En su último intento por recuperar relevancia, el Consejo pretende normalizar los concursos

Ante el descenso del interés por su propio concurso de aceite de oliva, el Consejo Oleícola Internacional se ofrecerá a respaldar los eventos de la competencia que cumplan sus normas.

El Consejo Oleícola Internacional (COI), que opera al amparo de una prórroga temporal de unos estatutos caducados y se enfrenta a un interés cada vez menor por su propio concurso anual de aceite de oliva, ha ofrecido, en una carta abierta dirigida a los organizadores de concursos rivales, su respaldo —o «patrocinio»— a aquellos que cumplan sus condiciones.

El último esfuerzo de una agencia ineficaz por reducir un sector al mínimo común denominador

Entre los requisitos previos para el uso de las palabras «concurso celebrado bajo el patrocinio del Consejo Oleícola Internacional», según un borrador de las normas propuestas, se encuentran: los participantes deben demostrar que las muestras presentadas proceden de un lote homogéneo de al menos 3.000 litros, y cada productor solo puede presentar un aceite al concurso.

El propio concurso del COI, el Premio a la Calidad Mario Solinas, se ha considerado durante mucho tiempo un evento desequilibrado y poco promocionado, que apenas ha llamado la atención ni siquiera dentro del sector del aceite de oliva. Es uno de los concursos internacionales más pequeños: entre los participantes del año pasado solo había dos aceites de Italia y seis de Grecia, y apenas tres de todo el hemisferio sur. Los ganadores se limitaron a aparecer en un PDF estático y apenas recibieron atención fuera de la propia página web del COI.

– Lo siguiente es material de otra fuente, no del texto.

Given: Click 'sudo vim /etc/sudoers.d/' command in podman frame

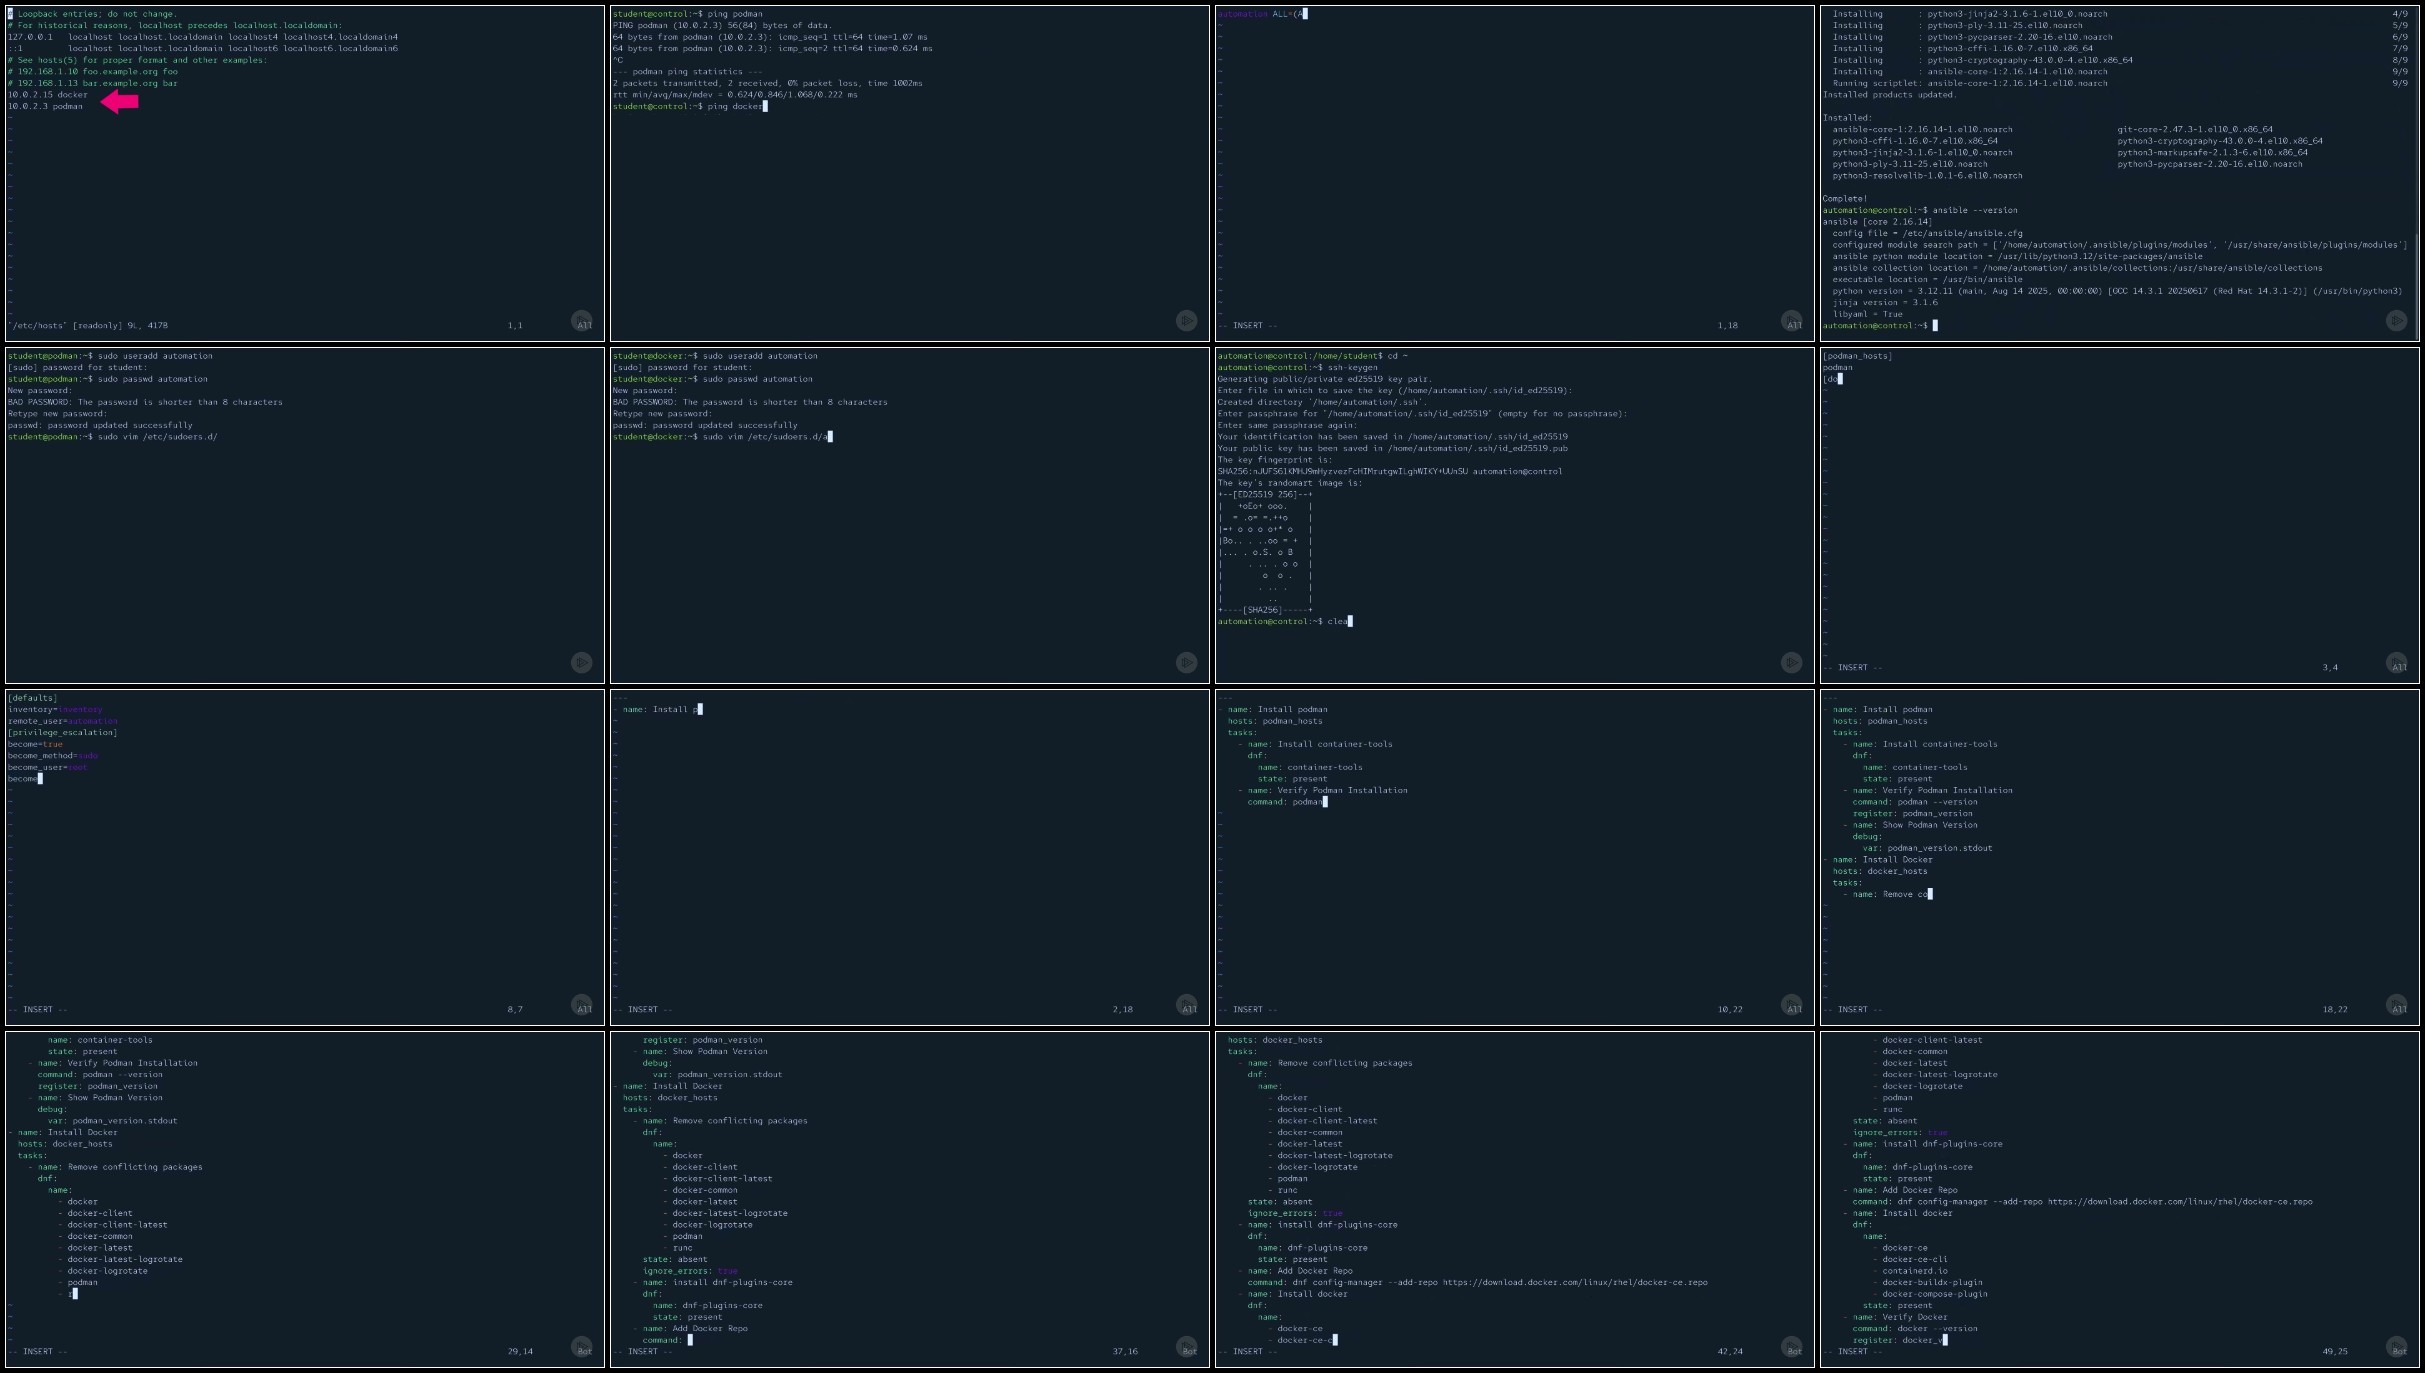Looking at the screenshot, I should pyautogui.click(x=159, y=437).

Entre las demás condiciones propuestas para que el COI dé su visto bueno a eventos rivales que compiten con los suyos, las cuotas de inscripción no pueden superar los 100 € (113,90 $) y «solo deben cubrir los costes de la celebración del concurso», una norma que excluiría a casi todos los concursos internacionales de aceite de oliva en la actualidad.

La fijación del precio de la cuota de inscripción es un intento desconcertante de reducir los concursos de calidad del aceite de oliva al mínimo común denominador, socavar el libre mercado y hacer caso omiso del hecho de que un concurso del que nadie sabe nada tiene poco valor para los productores participantes.

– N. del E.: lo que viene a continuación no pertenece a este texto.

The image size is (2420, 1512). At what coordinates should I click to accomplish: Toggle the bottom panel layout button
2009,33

Al igual que otros concursos de alimentos o bebidas, los concursos de aceite de oliva atraen una amplia atención pública hacia el valor del aceite de oliva de alta calidad, generan una publicidad significativa para las marcas ganadoras y premian a los mejores productores de todos los tamaños. Con poco o ningún dinero en su propio y menguante presupuesto para la promoción del aceite de oliva, la última iniciativa del COI parece favorecer a los grandes productores y embotelladores a los que la agencia está en deuda, al tratar de controlar qué productores obtienen reconocimiento.

«Está condenado al fracaso», afirmó Curtis Cord, organizador del Concurso Internacional de Aceite de Oliva de Nueva York —el mayor del mundo— y editor de Olive Oil Times, quien declaró que no tiene ningún interés en la propuesta del COI ni en su respaldo. «Deseo al Consejo buena suerte en su empeño. Mientras tanto, nosotros continuaremos con nuestro camino para identificar, celebrar y dar a conocer de forma independiente los mejores aceites de oliva del mundo, al margen del COI y de sus políticas improductivas».

Resucitado el verano pasado solo gracias a una prórroga de última hora del acuerdo que rige su existencia, el COI, con sede en Madrid, ha pasado por unos años difíciles.

En un esfuerzo por «promover la escritura positiva de los periodistas sobre la industria del olivo», el COI organizó en 2012 un concurso en el que anunciaba que otorgaría 5 000 € al mejor artículo que «promoviera el deseo de descubrir y disfrutar del aceite de oliva y las aceitunas de mesa», solo para cancelar el concurso debido a la falta de participantes.

Funcionó en un limbo durante gran parte de 2013, incapaz de hacer nada más que pagar a su personal, e incluso sin poder representar al sector en una importante reunión del Comité del Codex sobre Grasas y Aceites.

El año pasado, al borde de la expiración de su carta constitutiva, el Consejo y su director, Jean-Louis Barjol, se salvaron gracias a una prórroga de 12 meses, mientras los miembros, actualmente liderados por Turquía, debaten su propósito y negocian un acuerdo para continuar.

Ninguna de las cinco mayores economías del mundo es miembro del COI. Barjol, un antiguo profesional de la industria azucarera, hizo de la adhesión de Estados Unidos un objetivo clave de su mandato, pero Estados Unidos ha mantenido que no tiene intención de unirse a la organización intergubernamental.